Holland was not the only reclaimed area. Europe as a whole had taken advantage of the economic expansion after the year 1000 and everywhere wild primeval countryside was reclaimed and developed. The province on the North Sea, however, differed in two ways from this general pattern. At a moment in time, the Count of Holland had taken the initiative of reclaiming the bog lands and, after the Frisian peasants had acknowledged his authority, he did not object to them living in the area under his jurisdiction, even if he had to allow them the freedom they were used to. It would be a little simplistic to claim that the Dutch consultation culture came into being in the reclaimed areas.

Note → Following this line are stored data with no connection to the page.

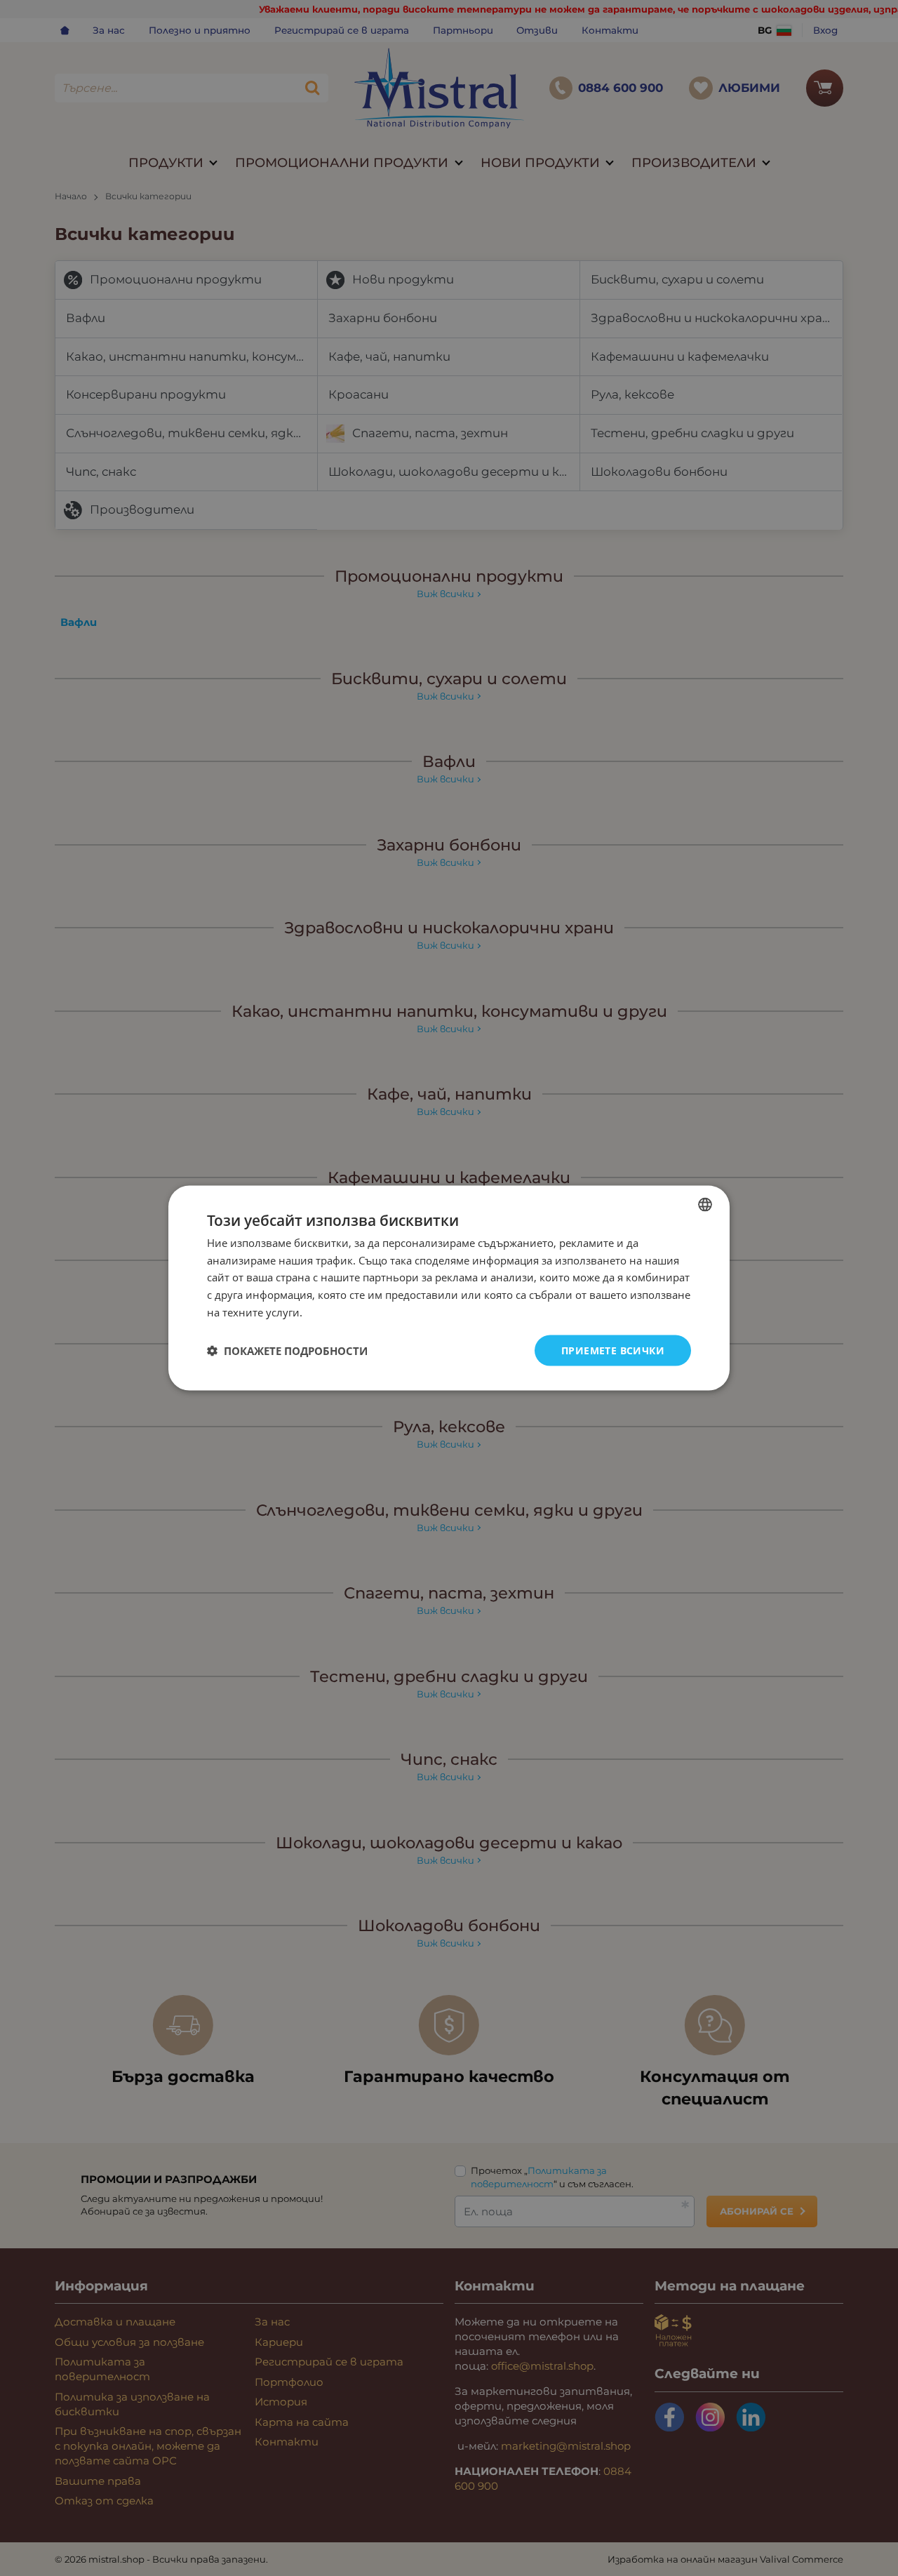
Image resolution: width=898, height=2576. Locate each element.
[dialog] (449, 1288)
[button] (287, 1351)
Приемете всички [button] (612, 1349)
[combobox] (705, 1204)
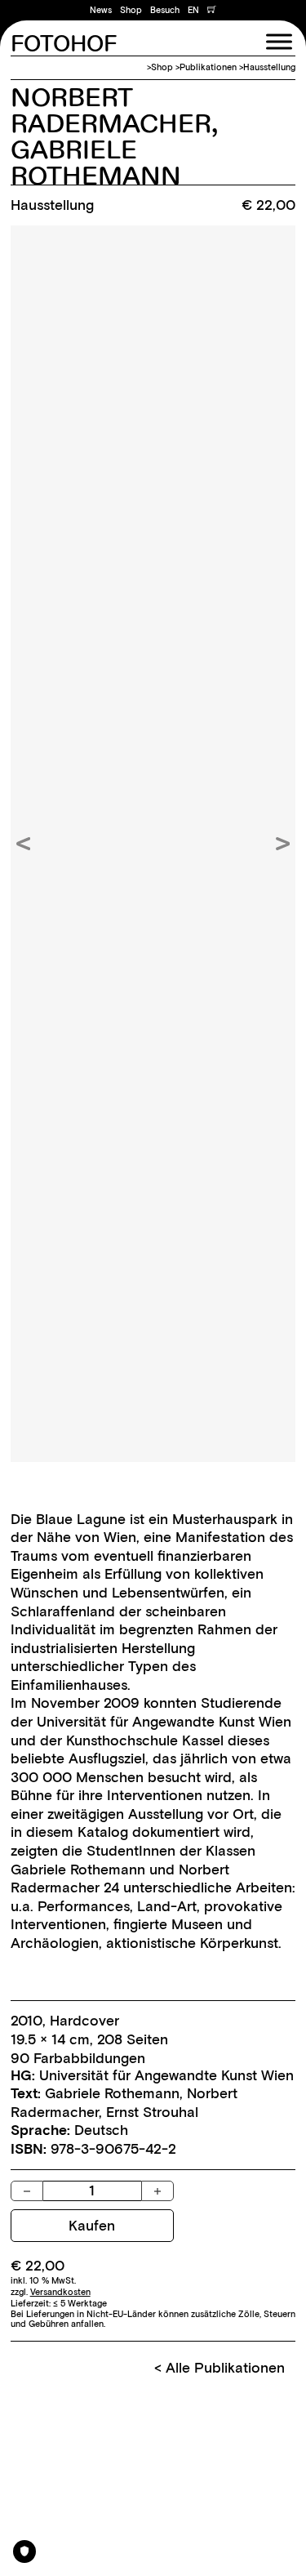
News (101, 10)
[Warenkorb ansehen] (211, 10)
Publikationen (208, 67)
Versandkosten (60, 2292)
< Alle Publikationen (219, 2368)
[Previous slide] (23, 844)
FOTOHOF (64, 44)
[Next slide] (283, 844)
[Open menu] (279, 41)
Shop (131, 10)
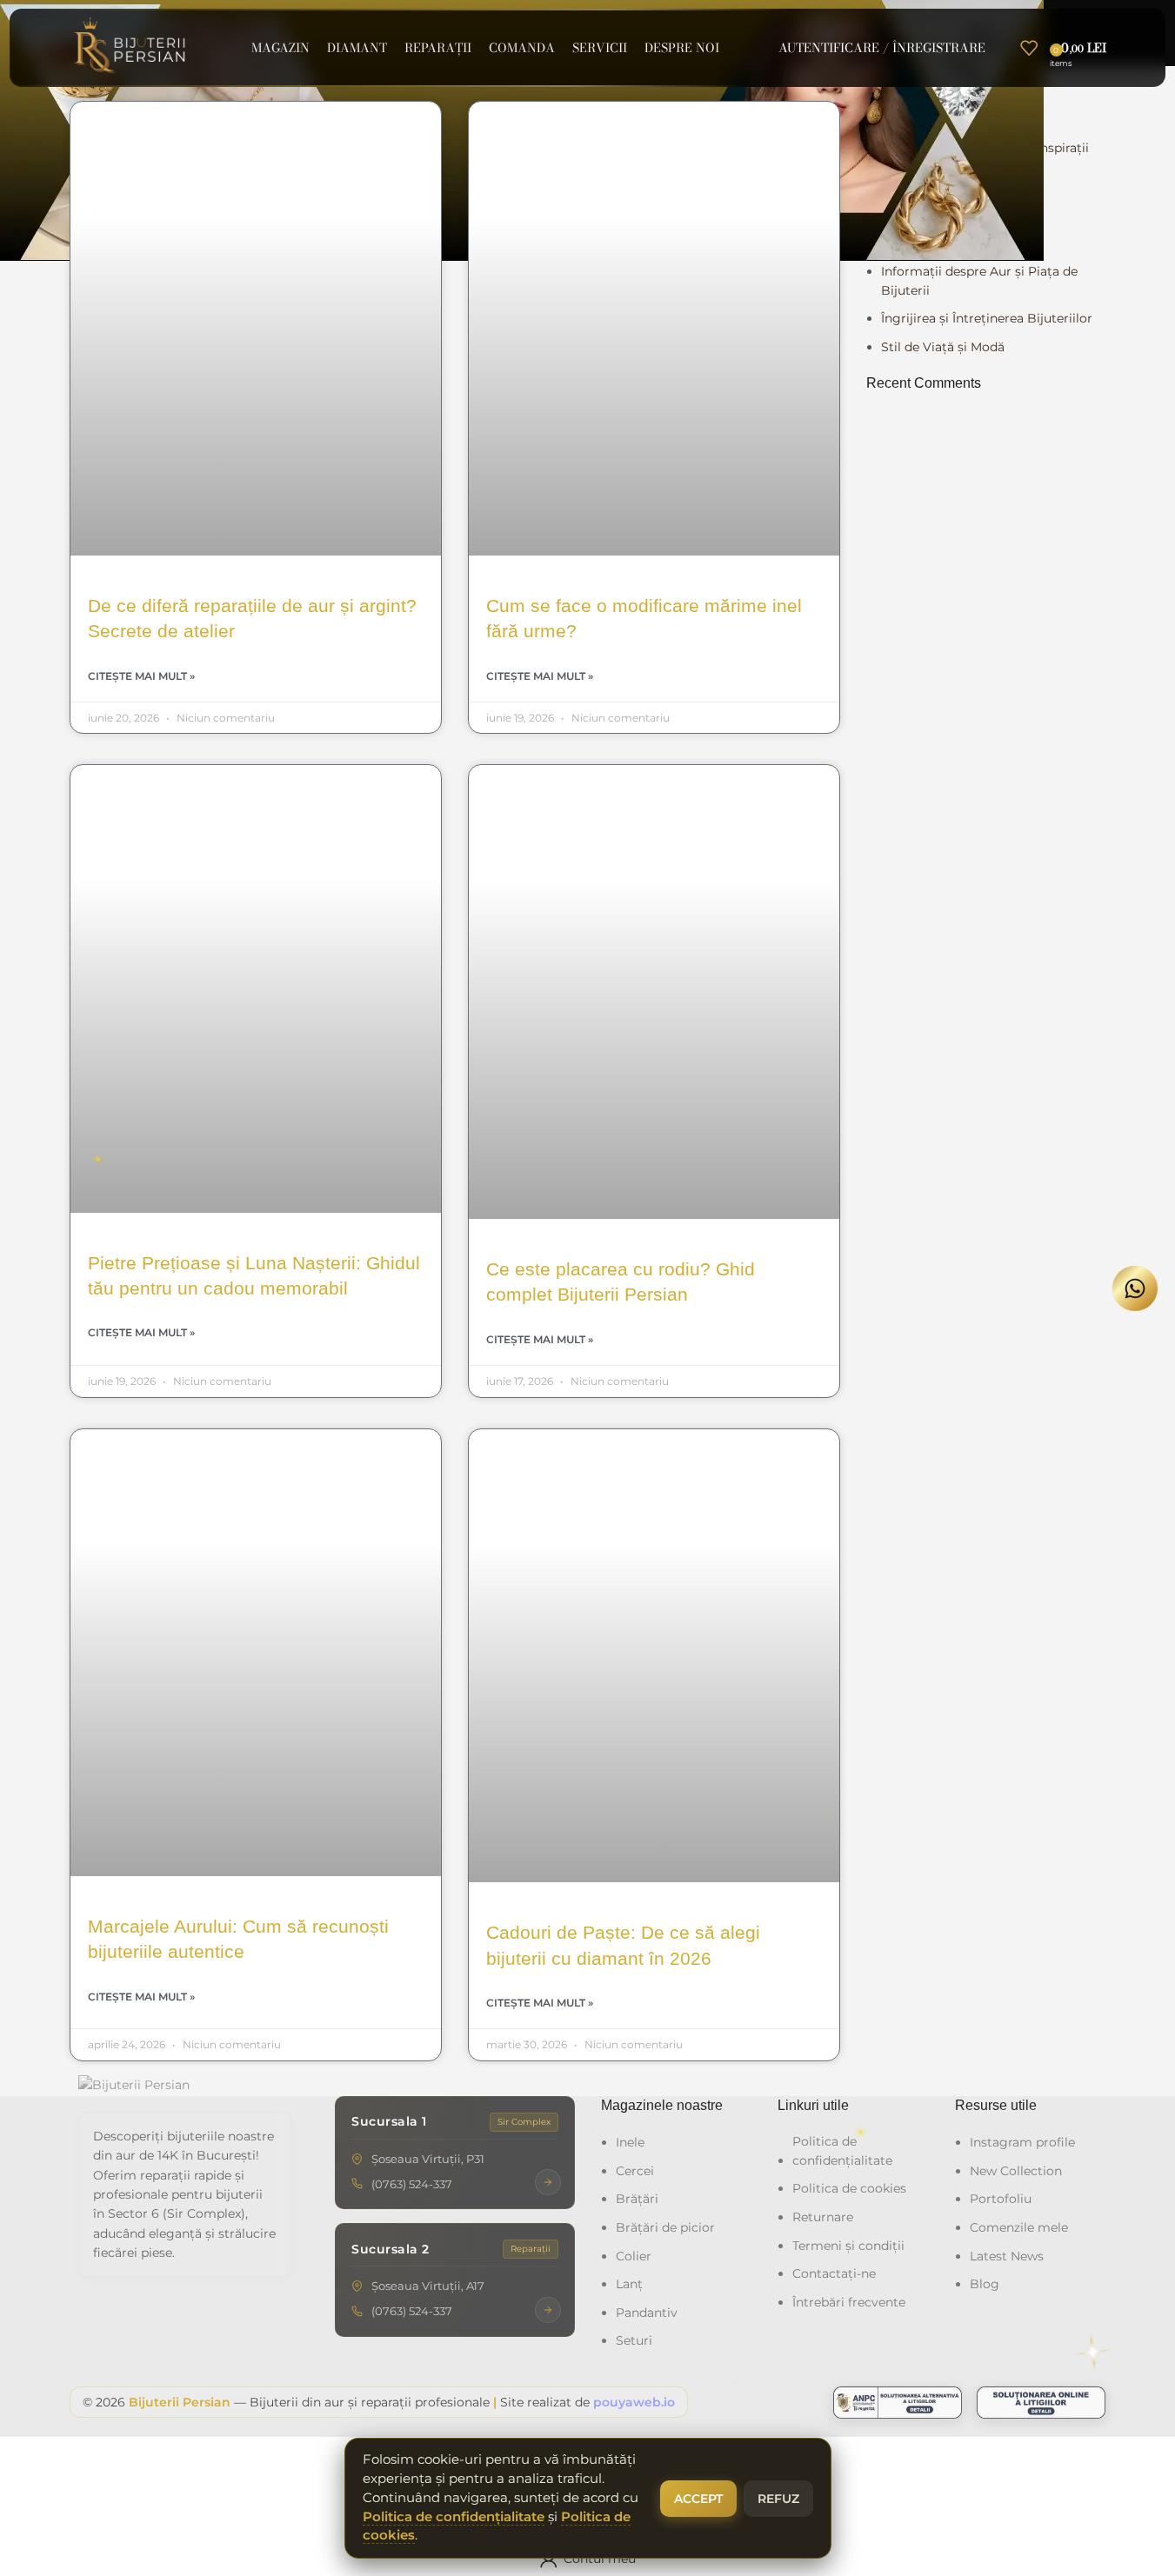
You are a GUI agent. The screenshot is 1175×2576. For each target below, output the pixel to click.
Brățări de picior (665, 2227)
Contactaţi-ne (834, 2273)
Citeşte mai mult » (141, 675)
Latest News (1007, 2256)
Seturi (634, 2340)
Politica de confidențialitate (842, 2150)
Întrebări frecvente (848, 2302)
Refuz (778, 2499)
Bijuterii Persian (179, 2402)
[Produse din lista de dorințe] (1028, 47)
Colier (633, 2256)
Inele (630, 2142)
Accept (698, 2499)
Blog (984, 2284)
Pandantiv (647, 2313)
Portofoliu (1000, 2199)
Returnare (822, 2217)
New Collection (1016, 2171)
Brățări (637, 2199)
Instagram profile (1022, 2142)
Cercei (635, 2171)
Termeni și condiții (848, 2246)
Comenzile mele (1019, 2227)
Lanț (629, 2284)
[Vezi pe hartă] (548, 2182)
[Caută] (1002, 47)
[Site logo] (131, 47)
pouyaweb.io (634, 2402)
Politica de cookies (849, 2188)
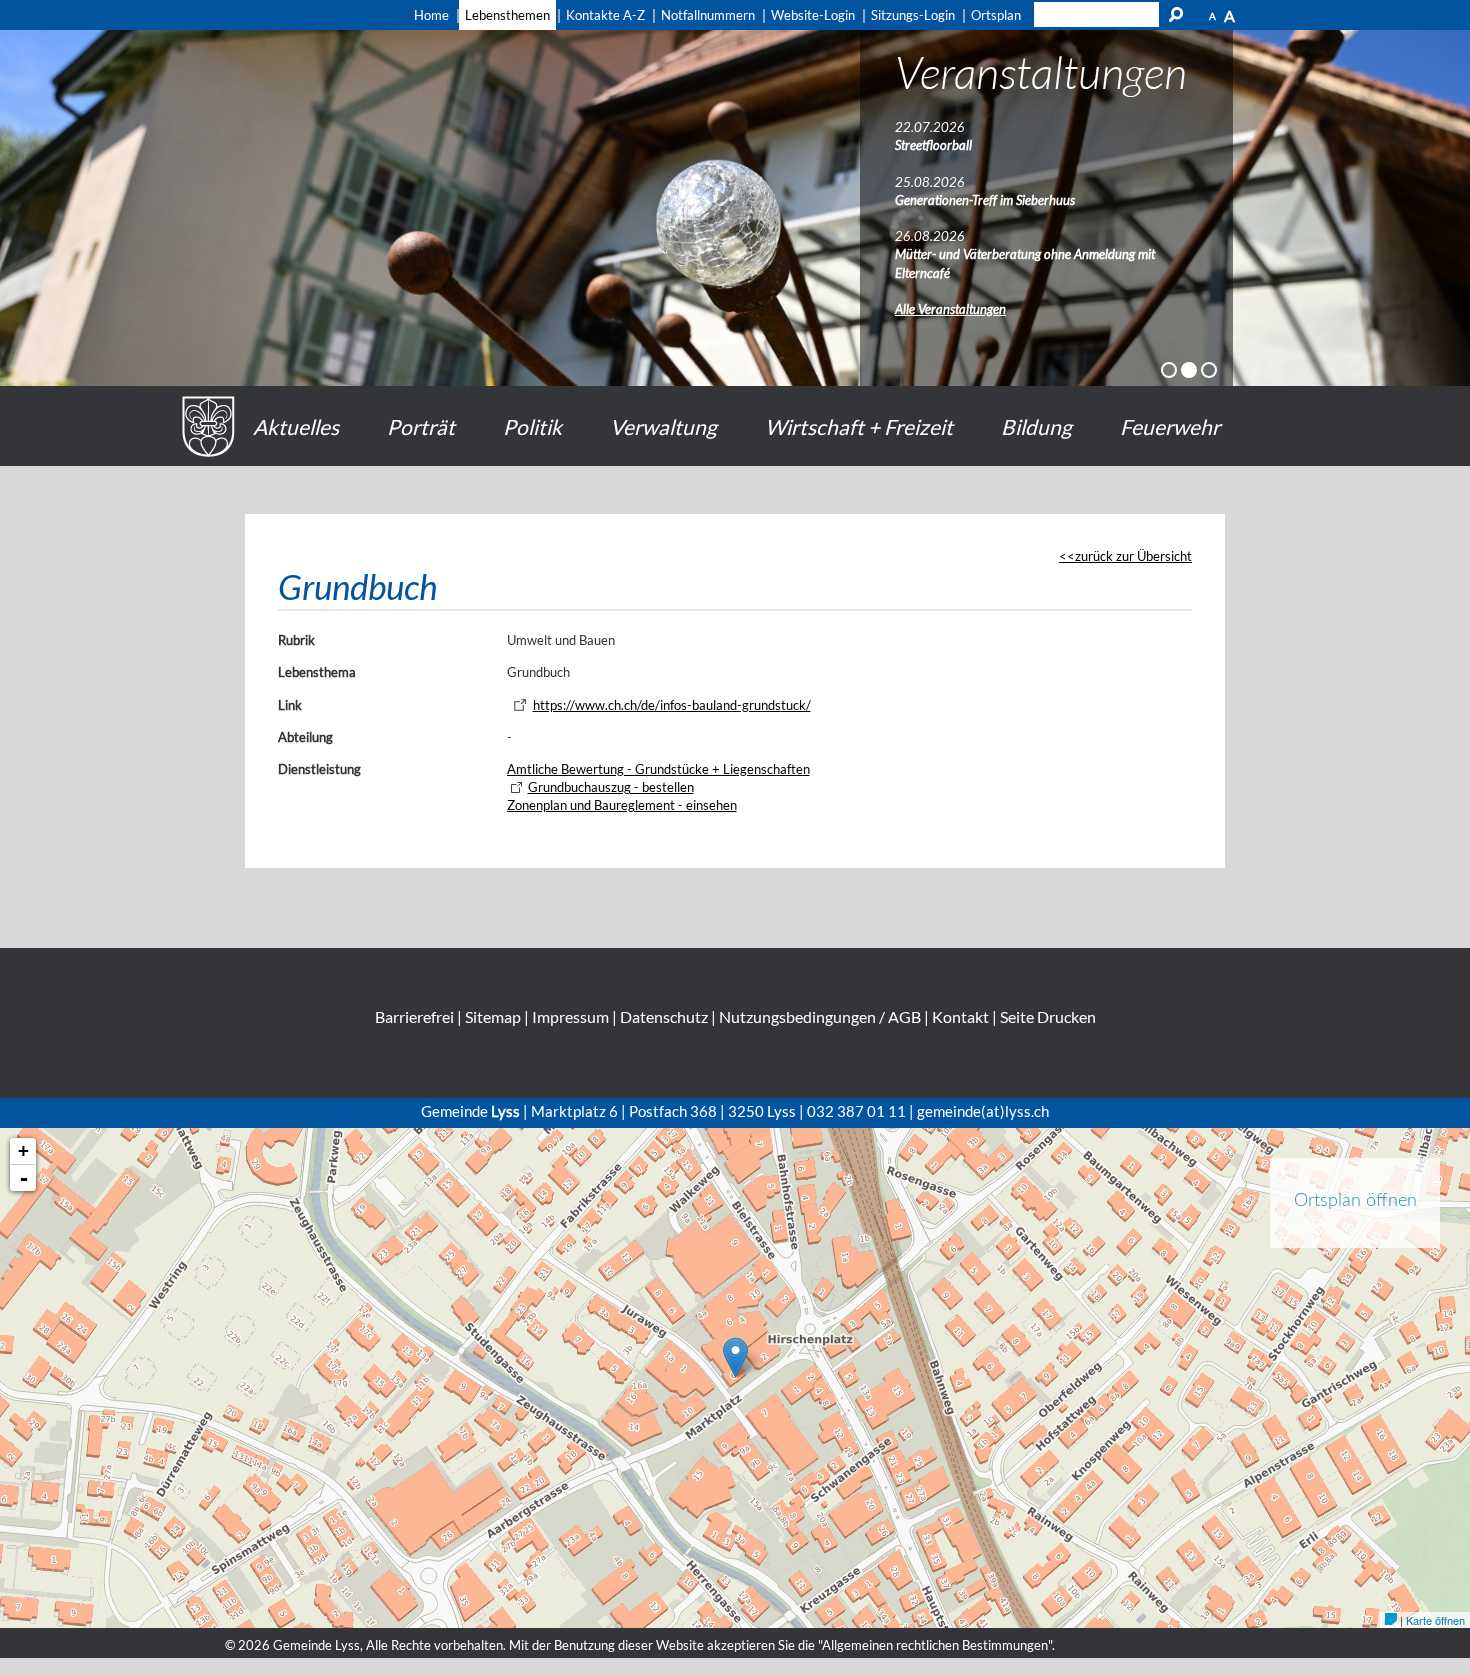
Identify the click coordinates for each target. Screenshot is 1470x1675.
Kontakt (960, 1016)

However, when the Count of Holland decided to respect the freedom of the colonists, a necessary condition for the emergence of the consultation culture had been fulfilled.
At that time, the word freedom only meant that someone held the judicial status of free man and the Count had no problem with the concept. However, it was the germ of a wider interpretation of the term which included freedom of conscience and when, in the sixteenth century, Holland fell under the rule of a foreign monarch, the King of Spain, problems did arise. A grant of freedom such as that given in Holland was most unusual in eleventh-century Europe. When the Bishop of Utrecht gave orders to reclaim some bogs around Mijdrecht and Vinkeveen, he held back from granting general freedom to his peasants. The inhabitants of the villages in the land he had had reclaimed were certainly not serfs, but he did not allow them complete freedom either.
Time has proven the bishop wrong. The form of cooperation in Holland between peasant and count – by which the peasant recognized the authority of the count, and the count respected the freedom of the peasant – would slowly spread like an oil slick across Europe from the fourteenth century onwards. That meant the end of serfdom and feudal structures. Looked at like that, world history was written in the wilderness between Rijnsaterwoude and Kudelstaart.